Exercise: Produce as output only the lines below starting at the line with "Instruction: Click the" and continuing through the line with "Image resolution: width=1532", each one exactly as written.

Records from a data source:

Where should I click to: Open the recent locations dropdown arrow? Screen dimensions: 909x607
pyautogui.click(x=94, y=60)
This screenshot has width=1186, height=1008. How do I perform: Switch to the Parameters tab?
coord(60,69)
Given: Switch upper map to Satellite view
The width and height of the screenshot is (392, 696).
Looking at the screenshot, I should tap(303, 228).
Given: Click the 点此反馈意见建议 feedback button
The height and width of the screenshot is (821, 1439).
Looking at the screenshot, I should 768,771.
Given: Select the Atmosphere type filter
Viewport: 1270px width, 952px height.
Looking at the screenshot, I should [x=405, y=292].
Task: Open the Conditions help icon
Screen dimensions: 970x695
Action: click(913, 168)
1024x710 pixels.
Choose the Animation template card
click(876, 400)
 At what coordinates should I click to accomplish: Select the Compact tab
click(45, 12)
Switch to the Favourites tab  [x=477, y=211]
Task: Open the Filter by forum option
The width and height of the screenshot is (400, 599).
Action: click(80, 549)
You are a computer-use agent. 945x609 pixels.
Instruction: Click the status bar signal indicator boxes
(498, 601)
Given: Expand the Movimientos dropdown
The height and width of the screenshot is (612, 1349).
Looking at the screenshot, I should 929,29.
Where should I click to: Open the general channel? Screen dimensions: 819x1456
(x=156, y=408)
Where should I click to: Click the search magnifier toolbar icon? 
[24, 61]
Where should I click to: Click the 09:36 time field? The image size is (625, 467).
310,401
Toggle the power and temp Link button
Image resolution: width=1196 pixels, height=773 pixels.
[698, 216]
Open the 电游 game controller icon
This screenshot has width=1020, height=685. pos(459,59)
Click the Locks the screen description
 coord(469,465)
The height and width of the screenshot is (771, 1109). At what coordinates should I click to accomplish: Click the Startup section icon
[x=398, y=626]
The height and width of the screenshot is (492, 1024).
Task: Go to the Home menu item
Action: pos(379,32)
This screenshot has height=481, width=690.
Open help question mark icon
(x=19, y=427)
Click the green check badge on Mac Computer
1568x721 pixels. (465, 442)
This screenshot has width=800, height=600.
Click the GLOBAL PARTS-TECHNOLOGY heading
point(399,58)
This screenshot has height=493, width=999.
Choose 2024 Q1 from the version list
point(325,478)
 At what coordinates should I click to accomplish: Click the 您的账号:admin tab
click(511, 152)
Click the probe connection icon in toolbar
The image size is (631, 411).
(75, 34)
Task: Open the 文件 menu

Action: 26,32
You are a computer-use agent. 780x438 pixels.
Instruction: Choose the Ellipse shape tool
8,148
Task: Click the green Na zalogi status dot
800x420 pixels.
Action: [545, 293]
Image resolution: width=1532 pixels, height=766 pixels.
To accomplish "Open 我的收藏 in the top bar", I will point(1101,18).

Exercise result:
Instruction: Click the status bar signal indicator boxes
(498, 601)
Given: Expand the Movimientos dropdown
The height and width of the screenshot is (612, 1349).
Looking at the screenshot, I should 929,29.
Where should I click to: Open the general channel? Screen dimensions: 819x1456
(x=156, y=408)
Where should I click to: Click the search magnifier toolbar icon? 
[24, 61]
Where should I click to: Click the 09:36 time field? The image size is (625, 467).
310,401
Toggle the power and temp Link button
Image resolution: width=1196 pixels, height=773 pixels.
[698, 216]
Open the 电游 game controller icon
This screenshot has width=1020, height=685. pos(459,59)
Click the Locks the screen description
 coord(469,465)
The height and width of the screenshot is (771, 1109). At what coordinates should I click to accomplish: Click the Startup section icon
[x=398, y=626]
The height and width of the screenshot is (492, 1024).
Task: Go to the Home menu item
Action: pos(379,32)
This screenshot has height=481, width=690.
Open help question mark icon
(x=19, y=427)
Click the green check badge on Mac Computer
1568x721 pixels. (465, 442)
This screenshot has width=800, height=600.
Click the GLOBAL PARTS-TECHNOLOGY heading
point(399,58)
This screenshot has height=493, width=999.
Choose 2024 Q1 from the version list
point(325,478)
 At what coordinates should I click to accomplish: Click the 您的账号:admin tab
click(511, 152)
Click the probe connection icon in toolbar
The image size is (631, 411).
(75, 34)
Task: Open the 文件 menu

Action: 26,32
You are a computer-use agent. 780x438 pixels.
Instruction: Choose the Ellipse shape tool
8,148
Task: Click the green Na zalogi status dot
800x420 pixels.
Action: [545, 293]
Image resolution: width=1532 pixels, height=766 pixels.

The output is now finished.